Alignment of the deduced CENP-A protein sequences from 14 primates. (A) N-terminal tail region of CENP-A (positions 1–44; residue numbers are based on the human CENP-A sequence). Deviations from the human sequence are indicated by a different amino acid (single-letter abbreviations are depicted); a dot indicates that the amino acid is the same as in the human sequence, and a dash reflects insertion/deletion of an amino acid. Ser, Thr, and Tyr residues predicted to be phosphorylated (table 3 and supplementary table 2, Supplementary Material online) are shown in red, green, and blue, respectively.

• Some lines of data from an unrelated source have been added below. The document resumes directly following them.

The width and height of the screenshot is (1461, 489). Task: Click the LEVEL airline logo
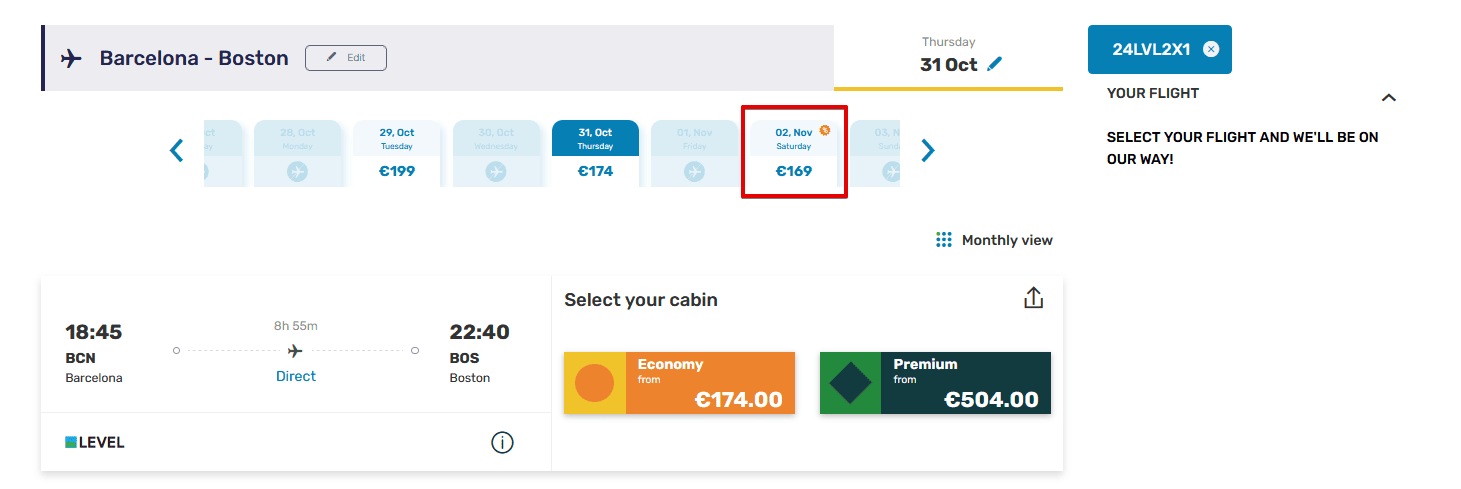click(x=95, y=442)

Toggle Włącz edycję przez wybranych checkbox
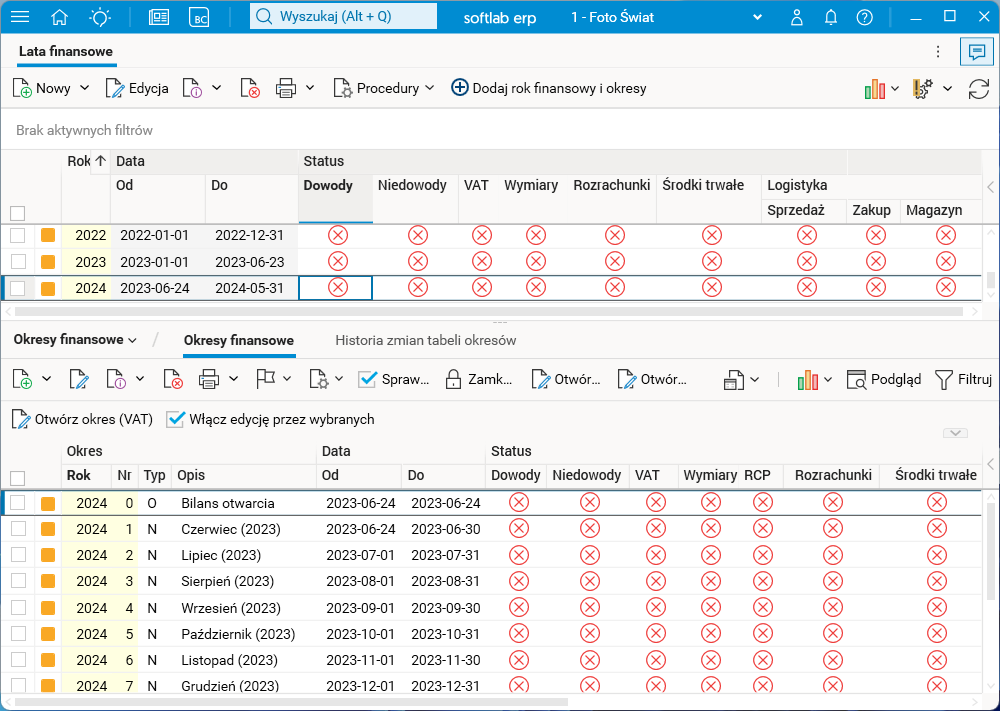coord(177,420)
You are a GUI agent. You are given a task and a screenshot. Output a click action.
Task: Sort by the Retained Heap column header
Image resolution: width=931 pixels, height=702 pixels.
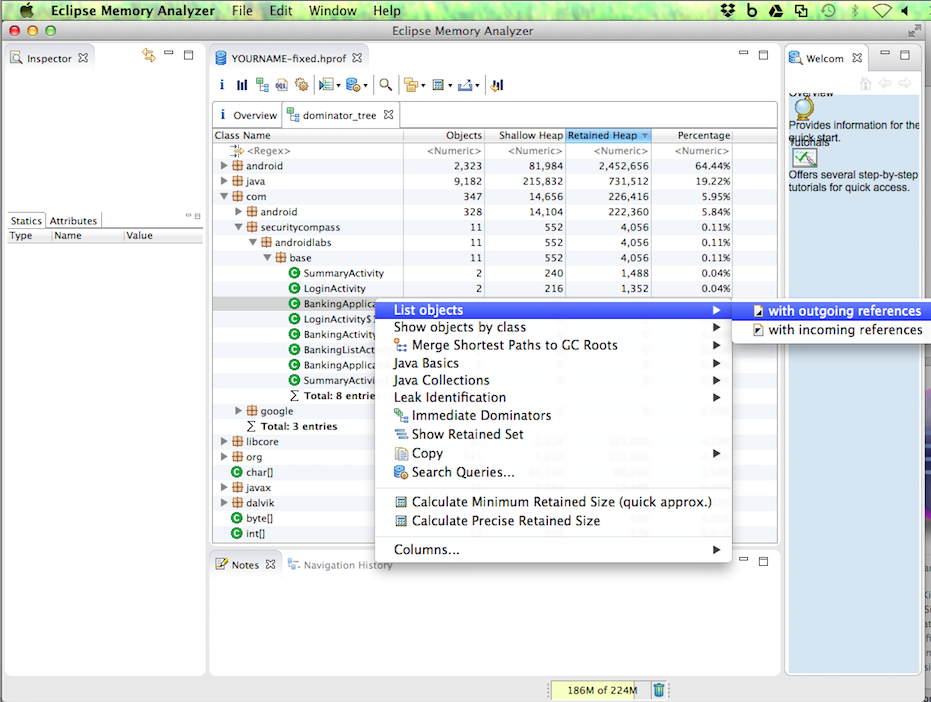pyautogui.click(x=602, y=135)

Deviations from the predicted phosphorylation status of a conserved amino acid are indicated by replacing the black dot by the single-letter amino-acid symbol of the conserved residue in black. Colored letters within the body of the alignment indicate residues predicted to be phosphorylated in that species but not in others. Black asterisks along the top indicate residues under positive selection. The green and blue boxes highlight protein kinase C motifs and cAMP- or cGMP-dependent protein kinase motifs, respectively. SPKK motifs and dipeptide motifs observed in other CENP-A homologs (Malik et al. 2002) are underlined in black or indicated by arrowheads, respectively. Red horizontal lines separate species in each of the four major branches of the primate phylogenetic tree. (B) Histone-fold domain of CENP-A (positions 45–140). Predicted protein structural features (Regnier et al. 2003) are indicated along the top; the CENP-A-targeting domain (CATD; Black et al. 2004) is also indicated. Other features of the alignment are as indicated in A.

FIG. 2.

Alignment of the deduced CENP-C-interaction domain sequences of the CENP-B protein from 16 primates. The multispecies alignment of the entire CENP-B protein sequence is provided in supplementary figure 3, Supplementary Material online, with positions 404–470 shown here. Features of the alignment are as in figure 1.

FIG. 3.

Alignment of the deduced protein sequence of the major functional domains of CENP-C from 13 primates. The major functional domains of the CENP-C protein are indicated in the model at the top. Specifically, the Instability, DNA Binding, and Dimerization domains are shown along with the two CENP-B-Interaction domains (thin black lines) and the three Mif2-homology domains (black bars). The multispecies protein sequence alignment of selected regions (A–D) is shown below the model; the labeled squares above the model show the relative positions of each of these regions. Black asterisks along the top indicate residues under positive selection with posterior probabilities of greater than 0.5; red asterisks reflect residues under positive selection with posterior probabilities of greater than 0.7. Other features of the alignment are as in figure 1. (A) N-Terminal CENP-B-interaction domain (residues 282–428; Suzuki et al. 2004), which overlaps the instability domain (residues 1–373; Lanini and McKeon 1995), contains a Mif2-homology domain (Mif2 block 1, residues 336–383; Brown 1995), and overlaps the start of the DNA-binding domain (residues 395–538; Yang et al. 1996; Sugimoto et al. 1997; Cohen et al. 2008). Black and green bars indicate overlap with the start of the DNA-binding domain (see B). (B) DNA-binding domain (residues 395–538). Highlighted below the alignment are portions of the DNA-binding domain, as determined by previous studies (black bar, residues 396–498 [Sugimoto et al. 1997]; green bar, residues 422–537 [Cohen et al. 2008]; and red bar, residues 433–520 [Yang et al. 1996]). The open red bar indicates the minimal CATD (residues 478–537; Yang et al. 1996). (C) Region containing potential PEST sequences (open black boxes), as determined in this study. (D) C-terminal CENP-B-interaction domain (residues 727–943; Suzuki et al. 2004) and dimerization domain (gray highlighted residues 820–943; Sugimoto et al. 1997), which encompass the other Mif2-homology domains (residues 736–759 and 890–943; Brown 1995), the CENP-C-signature domain (underlined in blue, residues 736–759; Meluh and Koshland 1995), and the 9 (A–I) domains of the β-jelly roll (indicated with pink lines; Dunwell et al. 2001; Cohen et al. 2008).